• **Task statement**
Convert the records below into a Markdown table with the columns "Row" and "Line". Put one line per row, number the rows, and omit blank lines.

┄┄┄┄┄┄

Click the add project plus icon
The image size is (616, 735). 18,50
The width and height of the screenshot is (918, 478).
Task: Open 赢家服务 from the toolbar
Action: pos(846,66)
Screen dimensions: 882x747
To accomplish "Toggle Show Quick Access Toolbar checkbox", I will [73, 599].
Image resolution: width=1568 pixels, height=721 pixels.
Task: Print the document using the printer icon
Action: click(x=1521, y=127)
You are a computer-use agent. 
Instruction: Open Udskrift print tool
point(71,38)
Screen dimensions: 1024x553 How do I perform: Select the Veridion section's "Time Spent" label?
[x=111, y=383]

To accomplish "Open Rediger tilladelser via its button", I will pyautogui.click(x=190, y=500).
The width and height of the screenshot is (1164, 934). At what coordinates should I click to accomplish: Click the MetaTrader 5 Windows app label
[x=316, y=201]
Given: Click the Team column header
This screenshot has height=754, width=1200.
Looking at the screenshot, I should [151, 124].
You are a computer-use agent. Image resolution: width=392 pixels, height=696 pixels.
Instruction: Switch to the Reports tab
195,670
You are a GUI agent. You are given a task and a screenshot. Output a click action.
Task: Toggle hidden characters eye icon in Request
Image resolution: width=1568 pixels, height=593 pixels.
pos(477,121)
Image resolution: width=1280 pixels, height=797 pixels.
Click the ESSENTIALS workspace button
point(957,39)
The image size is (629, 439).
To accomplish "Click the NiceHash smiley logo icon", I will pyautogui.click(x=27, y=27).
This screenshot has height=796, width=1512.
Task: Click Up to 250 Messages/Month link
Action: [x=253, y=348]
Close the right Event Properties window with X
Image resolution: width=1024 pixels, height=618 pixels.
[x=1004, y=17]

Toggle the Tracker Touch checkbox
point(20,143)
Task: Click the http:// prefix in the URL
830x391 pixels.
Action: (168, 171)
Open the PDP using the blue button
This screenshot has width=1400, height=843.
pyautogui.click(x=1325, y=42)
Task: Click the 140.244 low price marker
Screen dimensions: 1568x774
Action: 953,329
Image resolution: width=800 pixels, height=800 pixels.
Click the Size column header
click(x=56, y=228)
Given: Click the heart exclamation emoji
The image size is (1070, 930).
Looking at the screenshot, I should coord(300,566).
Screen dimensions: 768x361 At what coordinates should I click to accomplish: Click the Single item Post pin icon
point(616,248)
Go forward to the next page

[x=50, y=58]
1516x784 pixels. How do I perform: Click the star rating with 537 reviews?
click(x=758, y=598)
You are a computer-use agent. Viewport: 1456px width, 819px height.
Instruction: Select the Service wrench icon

┄┄┄┄┄┄

• **Exercise solution**
| Row | Line |
|---|---|
| 1 | Click the add project plus icon |
| 2 | The image size is (616, 735). 18,50 |
| 3 | The width and height of the screenshot is (918, 478). |
| 4 | Task: Open 赢家服务 from the toolbar |
| 5 | Action: pos(846,66) |
| 6 | Screen dimensions: 882x747 |
| 7 | To accomplish "Toggle Show Quick Access Toolbar checkbox", I will [73, 599]. |
| 8 | Image resolution: width=1568 pixels, height=721 pixels. |
| 9 | Task: Print the document using the printer icon |
| 10 | Action: click(x=1521, y=127) |
| 11 | You are a computer-use agent.  |
| 12 | Instruction: Open Udskrift print tool |
| 13 | point(71,38) |
| 14 | Screen dimensions: 1024x553 How do I perform: Select the Veridion section's "Time Spent" label? |
| 15 | [x=111, y=383] |
| 16 | To accomplish "Open Rediger tilladelser via its button", I will pyautogui.click(x=190, y=500). |
| 17 | The width and height of the screenshot is (1164, 934). At what coordinates should I click to accomplish: Click the MetaTrader 5 Windows app label |
| 18 | [x=316, y=201] |
| 19 | Given: Click the Team column header |
| 20 | This screenshot has height=754, width=1200. |
| 21 | Looking at the screenshot, I should [151, 124]. |
| 22 | You are a computer-use agent. Image resolution: width=392 pixels, height=696 pixels. |
| 23 | Instruction: Switch to the Reports tab |
| 24 | 195,670 |
| 25 | You are a GUI agent. You are given a task and a screenshot. Output a click action. |
| 26 | Task: Toggle hidden characters eye icon in Request |
| 27 | Image resolution: width=1568 pixels, height=593 pixels. |
| 28 | pos(477,121) |
| 29 | Image resolution: width=1280 pixels, height=797 pixels. |
| 30 | Click the ESSENTIALS workspace button |
| 31 | point(957,39) |
| 32 | The image size is (629, 439). |
| 33 | To accomplish "Click the NiceHash smiley logo icon", I will pyautogui.click(x=27, y=27). |
| 34 | This screenshot has height=796, width=1512. |
| 35 | Task: Click Up to 250 Messages/Month link |
| 36 | Action: [x=253, y=348] |
| 37 | Close the right Event Properties window with X |
| 38 | Image resolution: width=1024 pixels, height=618 pixels. |
| 39 | [x=1004, y=17] |
| 40 | Toggle the Tracker Touch checkbox |
| 41 | point(20,143) |
| 42 | Task: Click the http:// prefix in the URL |
| 43 | 830x391 pixels. |
| 44 | Action: (168, 171) |
| 45 | Open the PDP using the blue button |
| 46 | This screenshot has width=1400, height=843. |
| 47 | pyautogui.click(x=1325, y=42) |
| 48 | Task: Click the 140.244 low price marker |
| 49 | Screen dimensions: 1568x774 |
| 50 | Action: 953,329 |
| 51 | Image resolution: width=800 pixels, height=800 pixels. |
| 52 | Click the Size column header |
| 53 | click(x=56, y=228) |
| 54 | Given: Click the heart exclamation emoji |
| 55 | The image size is (1070, 930). |
| 56 | Looking at the screenshot, I should coord(300,566). |
| 57 | Screen dimensions: 768x361 At what coordinates should I click to accomplish: Click the Single item Post pin icon |
| 58 | point(616,248) |
| 59 | Go forward to the next page |
| 60 | [x=50, y=58] |
| 61 | 1516x784 pixels. How do I perform: Click the star rating with 537 reviews? |
| 62 | click(x=758, y=598) |
| 63 | You are a computer-use agent. Viewport: 1456px width, 819px height. |
| 64 | Instruction: Select the Service wrench icon |